Before he had any indication anything was wrong, Escoffier was racing fast in 22-25 knot south-westerlies. He was around 20 miles behind 2nd placed LinkedOut, with Jean Le Cam in 4th around 25 miles behind.
While some skippers had been plagued by gear damage, PRB was in good shape. The only problem Escoffier had had to deal with was a valve failure in a foil well a couple of weeks previously, which he joked had turned his boat into ‘jacuzzi mode’ as water sloshed around inside. Escoffier fixed the valve and raced on, moving up to 3rd as he approached the Cape of Good Hope.

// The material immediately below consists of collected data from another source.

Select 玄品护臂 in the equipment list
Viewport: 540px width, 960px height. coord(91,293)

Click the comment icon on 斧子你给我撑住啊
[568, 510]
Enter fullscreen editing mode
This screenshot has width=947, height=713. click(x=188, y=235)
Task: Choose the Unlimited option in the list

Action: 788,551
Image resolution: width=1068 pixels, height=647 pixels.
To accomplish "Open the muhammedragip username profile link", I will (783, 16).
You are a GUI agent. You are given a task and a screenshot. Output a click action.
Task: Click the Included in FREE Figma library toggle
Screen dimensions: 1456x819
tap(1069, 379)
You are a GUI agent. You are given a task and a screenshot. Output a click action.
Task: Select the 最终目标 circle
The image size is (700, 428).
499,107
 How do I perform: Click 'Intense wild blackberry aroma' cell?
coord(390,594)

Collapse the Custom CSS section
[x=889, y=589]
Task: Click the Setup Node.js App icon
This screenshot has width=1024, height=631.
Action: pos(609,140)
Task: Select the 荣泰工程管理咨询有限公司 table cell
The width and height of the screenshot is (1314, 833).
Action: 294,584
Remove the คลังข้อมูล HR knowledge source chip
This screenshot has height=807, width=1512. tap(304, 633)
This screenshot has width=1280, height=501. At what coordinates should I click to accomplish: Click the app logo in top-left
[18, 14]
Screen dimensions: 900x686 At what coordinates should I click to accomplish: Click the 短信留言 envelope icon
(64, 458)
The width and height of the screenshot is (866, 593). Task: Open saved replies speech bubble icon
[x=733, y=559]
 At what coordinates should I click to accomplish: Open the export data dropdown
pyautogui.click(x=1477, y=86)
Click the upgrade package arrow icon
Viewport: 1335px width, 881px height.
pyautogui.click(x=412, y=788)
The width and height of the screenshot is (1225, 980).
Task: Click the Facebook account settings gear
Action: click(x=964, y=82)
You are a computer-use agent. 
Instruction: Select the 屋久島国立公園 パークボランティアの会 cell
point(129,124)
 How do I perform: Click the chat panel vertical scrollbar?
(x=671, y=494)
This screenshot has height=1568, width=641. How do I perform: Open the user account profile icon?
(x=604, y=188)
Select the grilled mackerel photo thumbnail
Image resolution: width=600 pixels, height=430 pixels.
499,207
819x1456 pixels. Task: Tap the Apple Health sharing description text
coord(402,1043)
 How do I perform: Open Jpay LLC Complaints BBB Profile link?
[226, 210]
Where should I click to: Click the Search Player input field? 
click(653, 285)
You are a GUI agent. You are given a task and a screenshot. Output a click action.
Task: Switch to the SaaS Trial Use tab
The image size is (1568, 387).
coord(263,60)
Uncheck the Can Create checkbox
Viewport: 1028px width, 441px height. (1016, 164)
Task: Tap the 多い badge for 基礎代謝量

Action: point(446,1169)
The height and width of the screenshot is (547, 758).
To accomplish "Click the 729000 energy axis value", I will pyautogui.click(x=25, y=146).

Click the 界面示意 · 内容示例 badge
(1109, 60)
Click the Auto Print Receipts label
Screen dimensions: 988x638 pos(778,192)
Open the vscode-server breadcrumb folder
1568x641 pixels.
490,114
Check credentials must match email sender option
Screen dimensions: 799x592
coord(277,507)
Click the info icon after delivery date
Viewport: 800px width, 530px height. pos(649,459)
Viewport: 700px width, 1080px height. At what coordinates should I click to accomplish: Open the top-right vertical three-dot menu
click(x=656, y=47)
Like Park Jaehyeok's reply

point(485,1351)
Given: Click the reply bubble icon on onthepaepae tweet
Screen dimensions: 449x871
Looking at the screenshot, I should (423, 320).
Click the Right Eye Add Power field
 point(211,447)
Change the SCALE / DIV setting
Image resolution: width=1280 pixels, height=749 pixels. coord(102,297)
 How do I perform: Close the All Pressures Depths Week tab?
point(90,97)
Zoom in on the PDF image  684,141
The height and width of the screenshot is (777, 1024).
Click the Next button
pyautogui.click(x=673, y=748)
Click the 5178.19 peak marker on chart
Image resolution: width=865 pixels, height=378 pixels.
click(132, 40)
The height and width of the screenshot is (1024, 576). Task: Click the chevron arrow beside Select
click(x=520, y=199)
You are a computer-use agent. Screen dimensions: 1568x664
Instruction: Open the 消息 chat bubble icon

On the afternoon of 30 November, PRB was thundering south-east at 17 knot averages. “I had a very good 48 hours before the incident, I had good speed,” Escoffier told us from Le Cam’s IMOCA after his rescue. “We knew that we were going to get stronger winds and a worse sea state, so I decided to furl my fractional gennaker, and go for the J2.